[What is being asked] The line containing "The image size is (611, 364)." marks the end: extract everything from the first line of the data through that line, exactly, with no pictures.
┌─ Provided material
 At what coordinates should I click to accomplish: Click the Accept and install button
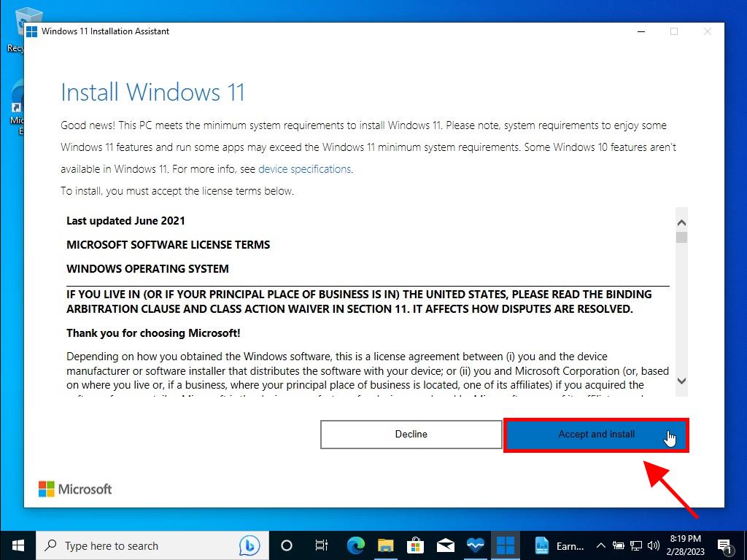click(596, 435)
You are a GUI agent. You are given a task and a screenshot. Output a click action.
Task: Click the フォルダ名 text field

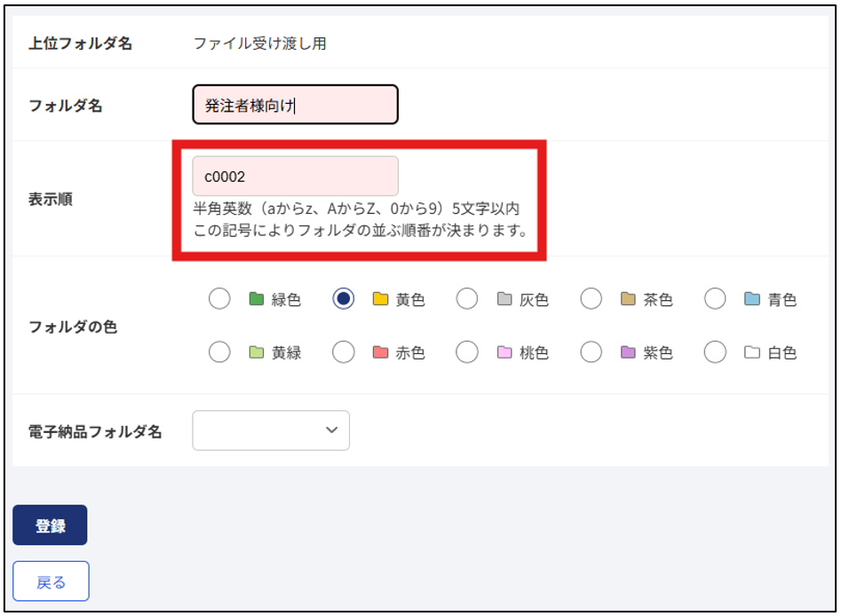[x=296, y=105]
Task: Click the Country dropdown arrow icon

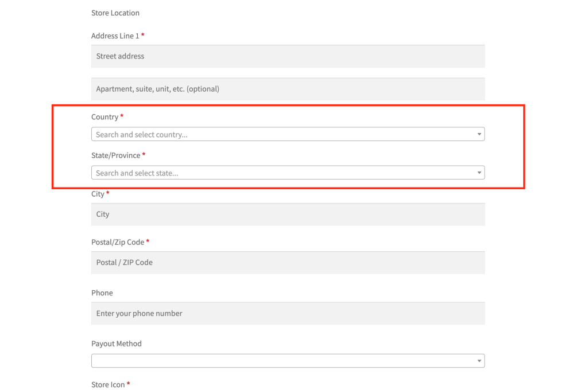Action: point(479,134)
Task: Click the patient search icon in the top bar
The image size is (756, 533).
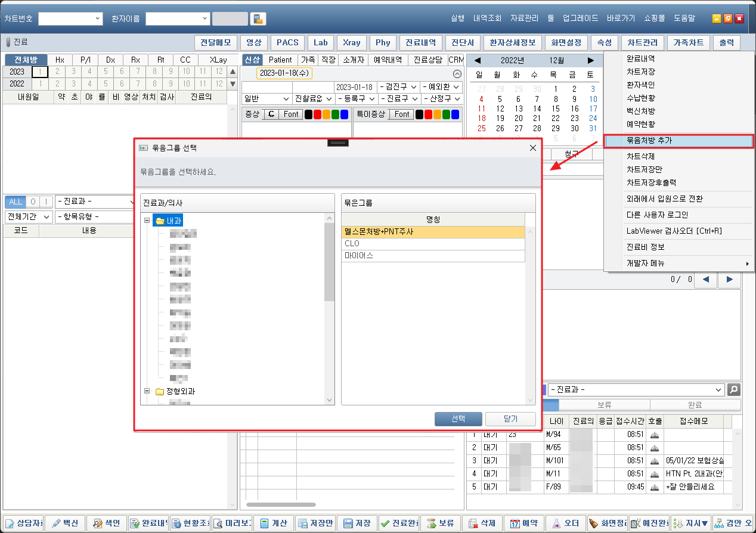Action: [258, 18]
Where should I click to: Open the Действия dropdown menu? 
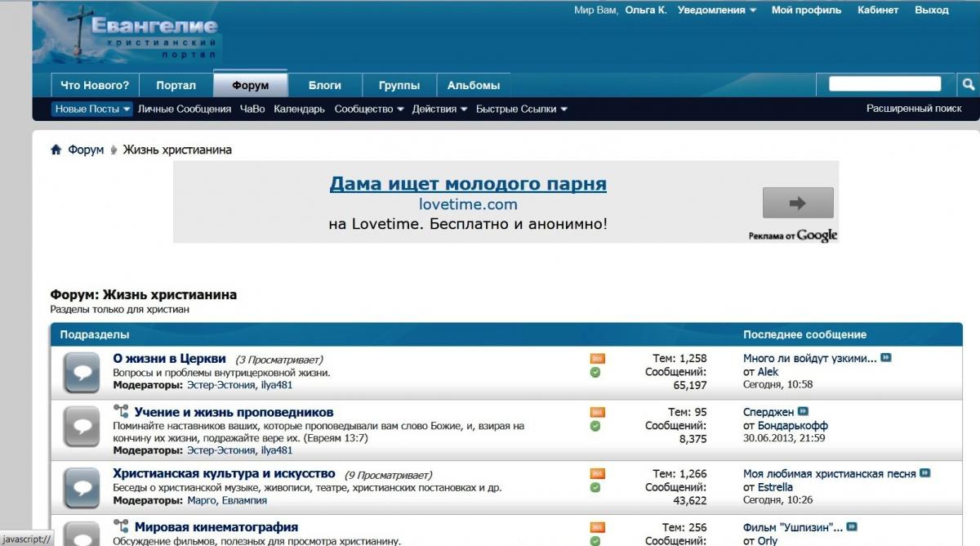click(439, 109)
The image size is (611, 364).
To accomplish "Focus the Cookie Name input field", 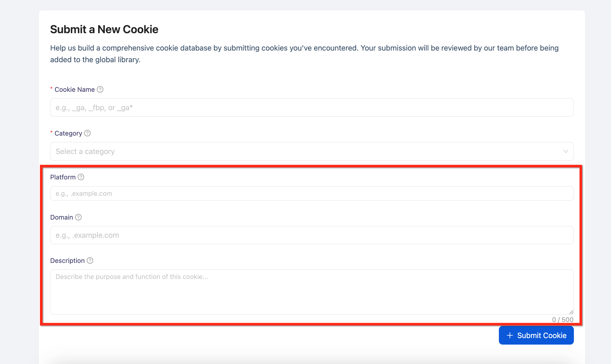I will click(311, 108).
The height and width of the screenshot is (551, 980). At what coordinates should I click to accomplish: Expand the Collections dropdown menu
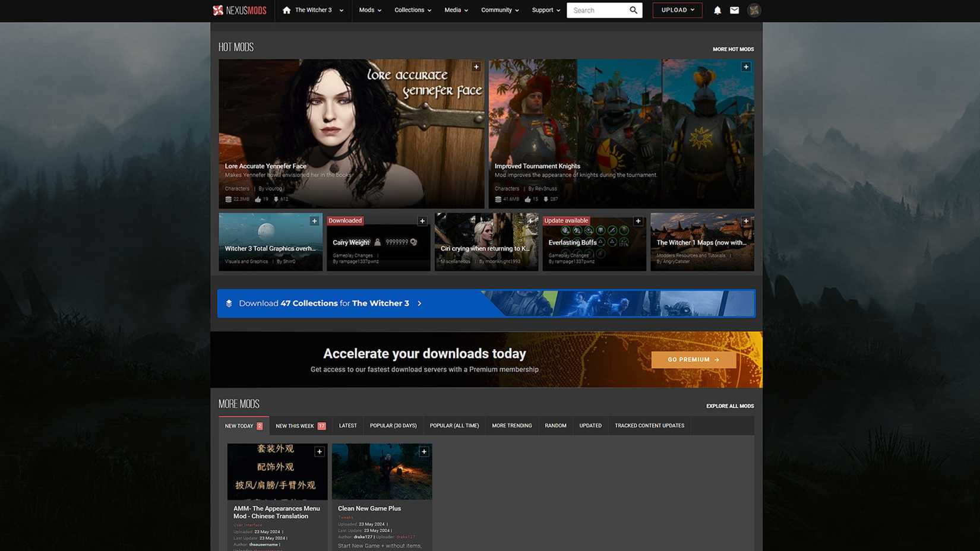(x=413, y=10)
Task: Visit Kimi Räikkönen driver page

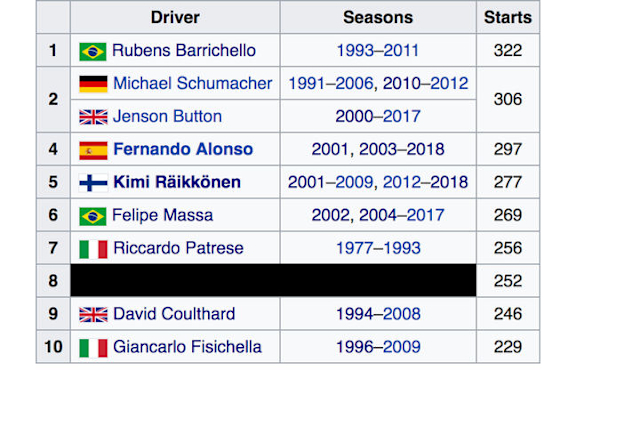Action: point(177,182)
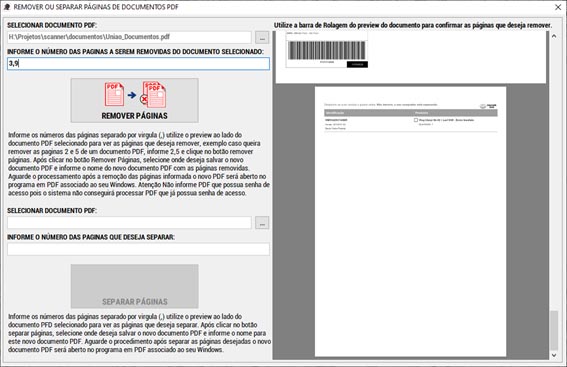Click the pages to separate input field

tap(138, 249)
└─
[Response to this exercise]
 At what coordinates should I click to accomplish: Click the Accept and install button
click(596, 435)
You are a GUI agent. You are given a task and a screenshot. Output a click action.
Task: Click the フォルダ名 text field

[x=296, y=105]
Task: Click the Country dropdown arrow icon

Action: point(479,134)
Task: Click the patient search icon in the top bar
The image size is (756, 533).
Action: [258, 18]
Where should I click to: Open the Действия dropdown menu? 
click(439, 109)
The image size is (611, 364).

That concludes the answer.